Da platéia, alguém perguntou porque razões Liv Ullmann usava duas alianças no mesmo dedo. Interpretou um dos analistas: "Agressão instintiva ao marido, desejo de viuvez antecipada. Ou ainda, uma projeção homossexual na mãe. Ela vê na mãe os princípios masculino e feminino e usa os dois símbolos no dedo". Lavei a alma naquela noite: o douto analista ignorava que na Suécia as mulheres costumavam usar ambas as alianças, a própria e a do marido.

Se a história terminasse aqui, até que não seria grave. Ao sair da Reitoria, fui abordado pelo Sérgio Messias, o psicanalista que me convidara para o debate: "Por que aquela agressão pessoal ao Meneghini? Tens algo contra ele?" Referia-se àquele que insistia em falar da mãe do Bergman. Ora, não me parecia ter agredido ninguém. E muito menos o tal de Meneghini, que via pela primeira vez em minha vida. "Acontece que ele também está na quinta esposa. E como sempre as leva para morar com a mãe, parece que também não está dando certo". Atirei no que vi, acertei no que não vi.

Você já ouviu falar, leitor, de pessoas que não conseguem dormir porque não conseguem parar de rir? Foi o que me aconteceu naquela noite. Ri sozinho até boas horas da madrugada.

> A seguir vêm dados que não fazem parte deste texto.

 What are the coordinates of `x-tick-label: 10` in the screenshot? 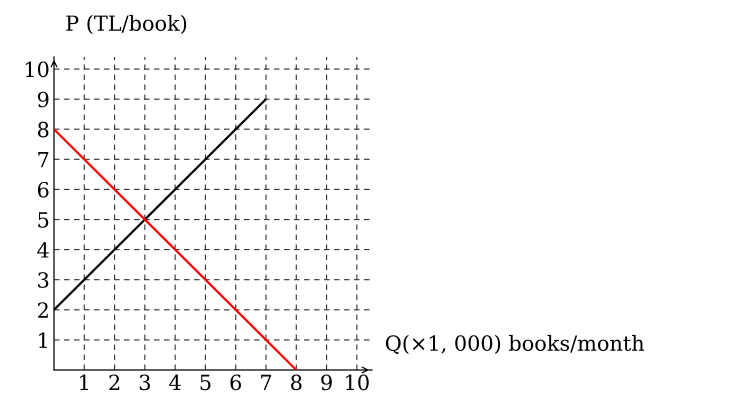 It's located at (358, 382).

Assim se pensava, naqueles anos. De Antonioni, o outro monstro sagrado que hoje morre, também tido como "cineasta das angústias existenciais", tivemos de engolir a trilogia mais chata que já foi me dado ver, A Aventura, A Noite e O Eclipse. Era insuportável ver Monica Vitti caminhando sem rumo na noite, por minutos que pareciam não mais acabar. Consta que certa vez la Vitti, cuja voz rouca eu adorava, queixou-se a Orson Welles, que um de seus filmes acabava muito rapidamente. "Bom - teria dito Welles - eu poderia deixar a personagem caminhando durante minutos na noite, como o Antonioni faz com você".

Outro chato da época era Jean-Luc Godard. Quando chegar sua hora, voltarei ao assunto.